Süleyman Yaşar
E-Mail Gönder
Bankalar vatandaşı soymuş
Bankacılık Denetleme ve Düzenleme Kurumu, dün, Türkiye’deki bankaların 2009 yılının dokuz aylık görünüm raporunu açıkladı. Rapora göre, bankalarımızın mali yapıları iyice sağlamlaşmış. Bankaların sermaye yeterlilik oranı, yüzde 20’ye ulaşmış. İstenilen oranının yaklaşık 12 puan üzerinde sermaye yeterliliği oluşmuş. Banka kârları da geçen yılın aynı dönemine göre yüzde 41,1 oranında artarak 15,7 milyar liraya yükselmiş.
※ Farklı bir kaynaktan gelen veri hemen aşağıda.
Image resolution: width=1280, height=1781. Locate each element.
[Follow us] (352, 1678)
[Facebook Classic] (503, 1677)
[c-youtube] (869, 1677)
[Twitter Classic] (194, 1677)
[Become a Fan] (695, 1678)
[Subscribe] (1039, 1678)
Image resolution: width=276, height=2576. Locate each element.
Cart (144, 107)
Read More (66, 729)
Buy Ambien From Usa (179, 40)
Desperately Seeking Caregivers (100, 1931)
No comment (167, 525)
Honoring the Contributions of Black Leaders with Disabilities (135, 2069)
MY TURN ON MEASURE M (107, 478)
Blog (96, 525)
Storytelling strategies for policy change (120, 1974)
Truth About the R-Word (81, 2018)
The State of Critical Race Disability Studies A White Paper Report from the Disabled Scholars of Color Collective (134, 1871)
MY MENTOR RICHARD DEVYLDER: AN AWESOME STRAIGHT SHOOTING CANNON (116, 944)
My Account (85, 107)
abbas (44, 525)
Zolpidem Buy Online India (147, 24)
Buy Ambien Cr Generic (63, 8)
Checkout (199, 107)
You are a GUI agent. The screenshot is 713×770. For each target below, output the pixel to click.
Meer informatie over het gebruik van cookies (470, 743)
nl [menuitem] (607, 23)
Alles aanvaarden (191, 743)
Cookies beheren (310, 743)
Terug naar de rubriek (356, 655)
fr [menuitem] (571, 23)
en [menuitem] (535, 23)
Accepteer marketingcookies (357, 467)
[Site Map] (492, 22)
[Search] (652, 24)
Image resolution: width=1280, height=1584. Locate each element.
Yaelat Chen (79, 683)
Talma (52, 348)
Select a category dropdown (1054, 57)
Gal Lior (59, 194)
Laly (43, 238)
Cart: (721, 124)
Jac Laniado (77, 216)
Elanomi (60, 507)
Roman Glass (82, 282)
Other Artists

Peki, bankalar bu paraları nasıl kazanmış? Bankalar, vatandaşın mevduatına verdikleri faizleri düşürürken, kullandırdıkları kredilerin faizlerini azaltmamış. Yaşanan bu gelişme, BDDK’nın raporunda, mevduatın kısa vadeli, kredilerin uzun vadeli olması nedeniyle açıklanmış. BDDK’ya göre, faizler, 2009 yılında hızla gerilediği için mevduata hemen yansımış ama kredilere hemen yansıyamamış. Halbuki tersi bir gelişme olsaydı ve faizler artsaydı, bankalar, faizlerdeki artışı hemen kredilere yansıtırdı. İşte bu nedenle, BDDK’nın değerlendirmesi pek tatmin edici değil. Hatta yanlış. Çünkü bankalar paraları batabilir korkusuyla uzun vadeli kredi vermiyor. Mevduata yüzde 9 oranında faiz verirken, aynı mevduat sahibi kredi kullandığında yüzde 22 oranında faiz alıyorlar. Denetleyici ve düzenleyici kurumlar, vatandaşın mevduatına sahip çıkmalı. Ve tasarruflara yeterli getiriyi sağlamak için sektörde gereken önlemleri almalı.
Gelelim bankaların vatandaşın mevduatına verdikleri ve kredilerden aldıkları faizlere... Toplam faiz gelirleri bir yıl önce 61,1 milyar lira tutarken, 2009’un eylül ayında 65,6 milyar liraya ulaşmış. Toplam faiz giderleri ise bir yıl önce 38,2 milyar lira tutarken 2009 eylülünde 34,5 milyar liraya gerilemiş. Böylece net faiz gelirleri bir yıl içerisinde yaşanan ekonomik durgunluğa rağmen 22,8 milyar liradan 31,0 milyar liraya yükselmiş. Net faiz gelirlerindeki artış yüzde 36 oranında olmuş.
Asıl meseleye gelince... Bankaların para ticareti yapan kuruluşlar olduğunu herkes biliyor. Tabii kârlarını da para ticaretinden yapacaklar. Buraya kadar gelişmeler normal. Ama zarar ettikleri zaman, onların zararları, vatandaşın ödediği vergilerle karşılandığına göre, kâr ettiklerinde de bu kârların önemli bir kısmının olası risklere karşılık ayrılmasında fayda yok mu? BDDK, bankaların, 2009 yılında elde ettikleri kârın, mevduat ve kredi faizleri arasında olması gerekenden fazla kısmını, dağıttırmayıp gelecek risklere karşılık ayırtmasında fayda var. İleride, bankalar, başları sıkıştığında, vatandaşın sırtına yük olmadan kendi ihtiyaçlarını karşılamalı. Aksi takdirde elde edilen yüksek kârları, ortaklar, alıp gidecek. Anlayacağınız “kârlar patrona, zararlar vatandaşa.” Hatırlayacaksınız 2001 yılında batan bankaların zararlarını vatandaş hâlâ yüksek oranda KDV ve ÖTV ödeyerek karşılıyor. İleride bankaların yeniden vatandaşın sırtına yük olmamaları için şimdiden önlem almakta fayda var.